[出典] "High throughput functional variant screens via in-vivo production of single-stranded DNA" Schubert MG, Goodman DB [..] Church GM. bioRxiv. 2020-03-06 [プレプリント]. https://doi.org/10.1101/2020.03.05.975441
 天然に存在する変異が表現型に及ぼす作用を同定するには,膨大な変異を標的細胞に誘導し,個々の変異の作用を測定可能にするハイスループットな手法が必要である.これまで,細胞外で作成した種々の変異を帯びたオリゴヌクレオチド・ドナーのプール型ライブラリを,エレクトロポレーションによって細胞へ導入し,一本鎖アニーリングタンパク質 (single strand annealing proteins: SSAP)を介して複製時のDNA二本鎖 (dsDNA) に挿入するオリゴヌクレオチド・リコンビニアリングや,近年では,プール型CRISPR/Casシステムを利用した変異の機能スクリーンが行われてきたが,精度,適用可能領域,スケーラビリティーに難があった.
 2021-03-30 20.17.41G. M. Churchが率いる研究グループは今回,その内在逆転写酵素 (RT)を介してRNAからマルチコピー一本鎖DNAを生成する特徴を帯びているレトロン [レトロンを対象とするレビューから引用した右図参照]をベースとしたリコンビニアリングによるプール型変異機能ゲノミクスの手法を開発した.
 合成または天然に存在する変異に加えて変異導入標的部位の両側と相同な配列を変異の左右に組み込んだレトロンのプラスミド・ライブラリーを用意し,細胞内でプラスミド転写物からのレトロン内逆転写酵素による逆転写から大量に生成される変異ssDNAをSSAPを介してdsDNAに挿入することで,プール型で個々の変異が誘導する表現型改変を同定可能とする効率的な手法を開発し,レトロン・リコンビニアリング (Retron Library Recombineering: RLR)としてbioRxivに投稿した [bioRxiv投稿 PDF版 https://www.biorxiv.org/content/10.1101/2020.03.05.975441v1.full.pdf の20ページのFigure 1参照]
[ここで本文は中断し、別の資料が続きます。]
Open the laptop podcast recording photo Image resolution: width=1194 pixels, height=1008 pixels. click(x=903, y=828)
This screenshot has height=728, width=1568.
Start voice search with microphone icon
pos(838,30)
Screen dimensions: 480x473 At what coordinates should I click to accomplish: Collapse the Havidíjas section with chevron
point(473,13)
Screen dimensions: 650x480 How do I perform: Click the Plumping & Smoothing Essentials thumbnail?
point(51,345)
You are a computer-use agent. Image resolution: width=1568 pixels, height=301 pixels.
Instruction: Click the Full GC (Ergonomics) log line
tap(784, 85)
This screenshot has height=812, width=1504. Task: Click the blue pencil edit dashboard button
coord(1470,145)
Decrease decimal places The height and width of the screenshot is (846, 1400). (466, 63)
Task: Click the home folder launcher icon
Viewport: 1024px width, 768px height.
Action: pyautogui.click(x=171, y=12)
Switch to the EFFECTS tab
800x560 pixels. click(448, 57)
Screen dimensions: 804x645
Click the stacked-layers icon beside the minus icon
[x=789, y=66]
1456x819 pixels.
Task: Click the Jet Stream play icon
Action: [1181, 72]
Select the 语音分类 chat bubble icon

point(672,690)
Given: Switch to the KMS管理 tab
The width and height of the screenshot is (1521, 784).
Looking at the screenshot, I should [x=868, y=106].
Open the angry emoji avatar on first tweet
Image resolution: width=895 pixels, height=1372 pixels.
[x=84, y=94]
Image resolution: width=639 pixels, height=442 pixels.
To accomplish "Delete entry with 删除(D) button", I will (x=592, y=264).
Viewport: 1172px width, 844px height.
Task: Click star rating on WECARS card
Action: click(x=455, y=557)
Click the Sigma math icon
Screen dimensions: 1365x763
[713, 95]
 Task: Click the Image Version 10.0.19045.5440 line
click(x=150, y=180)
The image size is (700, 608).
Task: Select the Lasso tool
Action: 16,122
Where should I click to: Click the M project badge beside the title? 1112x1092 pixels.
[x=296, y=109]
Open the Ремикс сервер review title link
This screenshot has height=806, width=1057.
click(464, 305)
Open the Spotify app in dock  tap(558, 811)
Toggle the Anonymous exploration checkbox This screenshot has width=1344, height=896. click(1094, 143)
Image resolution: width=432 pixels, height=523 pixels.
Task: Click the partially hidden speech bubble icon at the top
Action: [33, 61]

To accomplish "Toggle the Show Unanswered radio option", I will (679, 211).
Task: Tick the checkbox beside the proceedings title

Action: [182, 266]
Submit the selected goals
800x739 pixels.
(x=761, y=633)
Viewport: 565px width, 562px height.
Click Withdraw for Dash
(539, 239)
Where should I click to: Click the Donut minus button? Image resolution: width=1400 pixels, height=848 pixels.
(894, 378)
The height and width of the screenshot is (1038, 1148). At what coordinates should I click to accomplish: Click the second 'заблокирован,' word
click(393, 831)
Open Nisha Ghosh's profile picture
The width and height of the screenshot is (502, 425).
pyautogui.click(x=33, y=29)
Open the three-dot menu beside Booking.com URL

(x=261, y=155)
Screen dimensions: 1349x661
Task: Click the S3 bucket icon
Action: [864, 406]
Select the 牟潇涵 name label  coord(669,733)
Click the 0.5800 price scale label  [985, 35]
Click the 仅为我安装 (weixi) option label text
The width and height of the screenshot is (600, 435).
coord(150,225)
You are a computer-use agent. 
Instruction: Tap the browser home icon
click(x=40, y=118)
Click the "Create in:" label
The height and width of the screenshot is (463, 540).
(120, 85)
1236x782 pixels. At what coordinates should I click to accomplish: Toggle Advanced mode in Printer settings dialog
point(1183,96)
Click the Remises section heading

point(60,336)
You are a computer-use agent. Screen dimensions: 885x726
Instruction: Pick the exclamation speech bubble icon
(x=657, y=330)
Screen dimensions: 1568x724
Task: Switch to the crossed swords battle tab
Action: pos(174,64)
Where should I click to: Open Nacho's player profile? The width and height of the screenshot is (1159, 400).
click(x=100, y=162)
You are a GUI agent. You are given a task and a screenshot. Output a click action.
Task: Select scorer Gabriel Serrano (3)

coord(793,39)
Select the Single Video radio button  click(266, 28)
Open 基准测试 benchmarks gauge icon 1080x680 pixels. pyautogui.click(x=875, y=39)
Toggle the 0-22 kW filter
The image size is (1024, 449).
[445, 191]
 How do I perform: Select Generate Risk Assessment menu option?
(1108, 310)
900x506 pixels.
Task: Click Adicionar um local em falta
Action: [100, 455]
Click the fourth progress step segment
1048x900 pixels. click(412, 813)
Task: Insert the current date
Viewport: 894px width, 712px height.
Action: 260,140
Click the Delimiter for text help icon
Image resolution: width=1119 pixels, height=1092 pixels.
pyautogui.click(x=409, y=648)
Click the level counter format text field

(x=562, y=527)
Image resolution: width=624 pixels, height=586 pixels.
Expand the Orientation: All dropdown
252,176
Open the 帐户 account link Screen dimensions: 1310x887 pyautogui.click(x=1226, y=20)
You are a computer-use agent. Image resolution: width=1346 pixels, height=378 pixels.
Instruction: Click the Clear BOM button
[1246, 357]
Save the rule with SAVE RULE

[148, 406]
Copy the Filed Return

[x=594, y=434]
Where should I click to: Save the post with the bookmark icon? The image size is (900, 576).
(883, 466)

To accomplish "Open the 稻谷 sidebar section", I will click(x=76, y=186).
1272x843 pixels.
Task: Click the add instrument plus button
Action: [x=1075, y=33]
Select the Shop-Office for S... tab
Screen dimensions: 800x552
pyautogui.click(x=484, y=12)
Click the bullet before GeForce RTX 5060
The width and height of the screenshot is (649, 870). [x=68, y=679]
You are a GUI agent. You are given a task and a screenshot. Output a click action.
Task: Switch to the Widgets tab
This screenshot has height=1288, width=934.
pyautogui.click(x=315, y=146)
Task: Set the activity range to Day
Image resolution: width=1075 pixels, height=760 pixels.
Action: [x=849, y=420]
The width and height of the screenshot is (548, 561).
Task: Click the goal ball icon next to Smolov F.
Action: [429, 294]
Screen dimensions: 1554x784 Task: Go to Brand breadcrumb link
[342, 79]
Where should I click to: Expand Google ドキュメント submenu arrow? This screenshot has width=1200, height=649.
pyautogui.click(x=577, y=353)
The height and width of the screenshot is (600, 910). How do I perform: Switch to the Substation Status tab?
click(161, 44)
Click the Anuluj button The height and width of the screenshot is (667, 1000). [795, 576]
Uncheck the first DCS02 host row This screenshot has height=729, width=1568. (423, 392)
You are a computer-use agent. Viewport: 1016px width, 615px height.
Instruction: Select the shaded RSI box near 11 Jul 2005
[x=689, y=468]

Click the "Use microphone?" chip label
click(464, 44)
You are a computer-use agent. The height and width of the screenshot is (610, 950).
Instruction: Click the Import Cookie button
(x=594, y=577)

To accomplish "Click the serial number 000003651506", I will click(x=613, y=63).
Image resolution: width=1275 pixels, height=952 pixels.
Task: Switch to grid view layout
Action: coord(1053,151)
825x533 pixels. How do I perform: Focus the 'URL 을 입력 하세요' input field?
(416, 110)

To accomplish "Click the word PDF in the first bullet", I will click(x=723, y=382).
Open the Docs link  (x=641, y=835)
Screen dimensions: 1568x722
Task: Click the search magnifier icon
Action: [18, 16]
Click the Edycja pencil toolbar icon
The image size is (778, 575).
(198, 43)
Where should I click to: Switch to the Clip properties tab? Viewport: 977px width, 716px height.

  • RLRは,レトロンプラスミドから変異ssDNAを細胞内で生成すると共に,細胞内に維持されるプラスミドを変異のバーコードとして利用可能なことから,プール型変異機能ゲノミクスを実現している.
  • RLRにおけるレトロンの編集効率 ~90%は,野生型レトロンの数千倍に及ぶ: DNA損傷修復誘導タンパク質遺伝子mutS のノックアウト,エクソヌクレアーゼ遺伝子recJ sbcB のノックアウト,および,SSAPとしてCspRecTを選択
  • RLRは,CRISPRによるプール型スクリーンに対して,sgRNA, DNA二本鎖切断およびPAM配列を必要としないことから,可用性が高い.
  • RLRによって,合成変異DNAライブラリーを対象とする抗生物質耐性遺伝子の解析に加えて,抗生物質トリメトプリムに対して高耐性を獲得した大腸菌株に由来する数千万のゲノムDNA断片を対象とする抗生物質耐性遺伝子/SNPsの解析を実現した (DNA断片は平均~100 bpのサイズであり,ゲノムを50重にカバー; SSAPとしてRedβを使用).